SEVEN: Don't let conflict become a cause of absenteeism. While you can't always avoid the occasional "office spat", be sure to deal with conflict between employees quickly and effectively, before the matter gets out of hand. If workers do not feel that your organization is a place free from bullying, unfair dealings and stressful situations, it will be no big surprise when they don't want to show up and deal with the conflict! If one employee has a personality clash with another, take it upon yourself to resolve the issues to the satisfaction of both parties - otherwise nobody will feel comfortable in the workplace, and you run the risk of rampant absenteeism!
EIGHT: Don't be stingy with employee recognition. If workers are doing a good job, let them know it! Make it a policy to offer praise - or even tangible rewards - to encourage high performance. A feeling of appreciation keeps employees content in their work and committed to the organization. If they feel well-treated by their company, workers will not want to skip out on the job without a valid reason.
NINE: Be accommodating so employees will not resort to unexcused absenteeism. Do your workers quake in their boots hardly daring to ask for an afternoon off to see their child's school play for fear of your tyrannical response? Naturally, they will find it easier to pretend they are sick and avoid the conflict! The better the attitude you exhibit when approached with requests for time off, the more likely it is that your staff members will understand when you are unable to accommodate their desires. Work with employees who are experiencing health or personal difficulties by devising a schedule of shortened hours or reduced duties to discourage full-blown absenteeism. People who feel they are being dealt with honestly and sympathetically will offer honesty in return.
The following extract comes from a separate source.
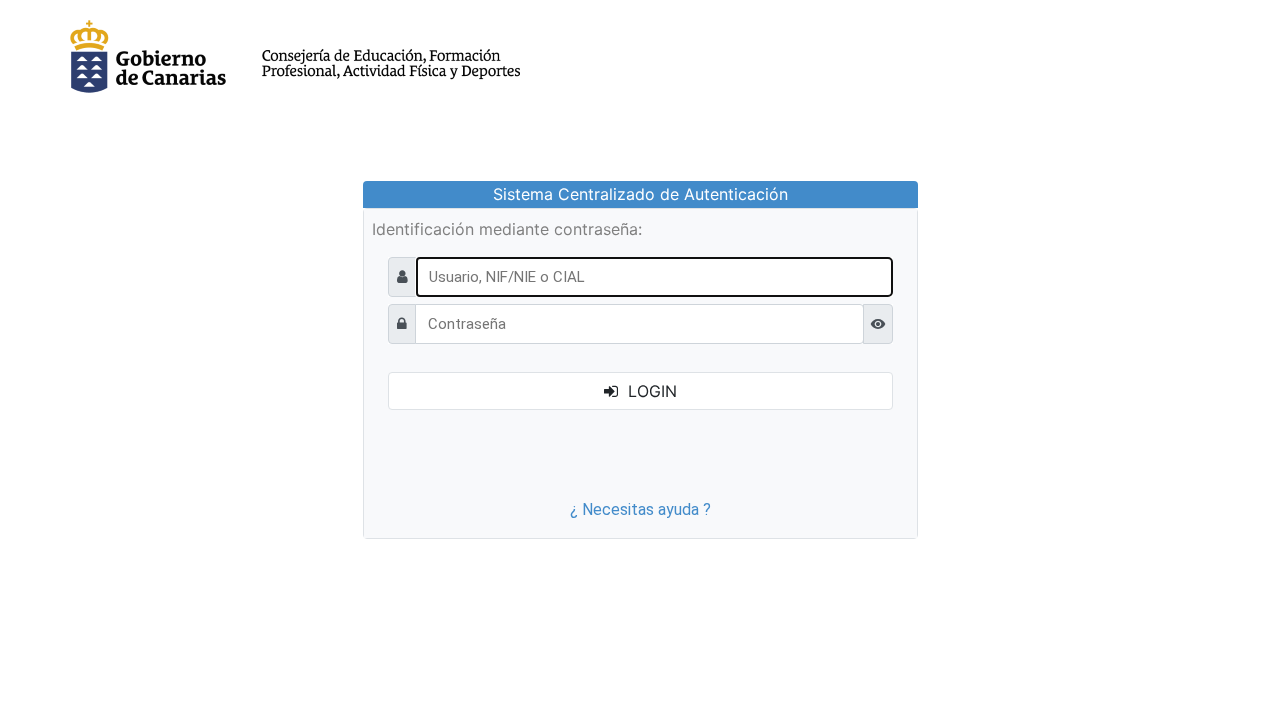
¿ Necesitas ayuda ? (640, 509)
TEN: Enforce the rules on absenteeism fairly and consistently. You might try your very best to create a workplace with lenient policies regarding time off and sick leave, but your leniency may encourage some people to take advantage of the already accommodating system. Don't let this happen! While there is always room for the occasional exception, the rules are still the rules. Know where to draw the line, and don't hesitate to discipline employees who abuse the privilege of requesting unnecessary absences. As stated in the beginning of this article, make the policies about absenteeism clear to your workers, and then hold them accountable for abiding by the rules. Employees will respect you for not allowing unexcused absences, tardiness and other forms of "slacking off", as long as these policies are enforced universally and with predictable consistency.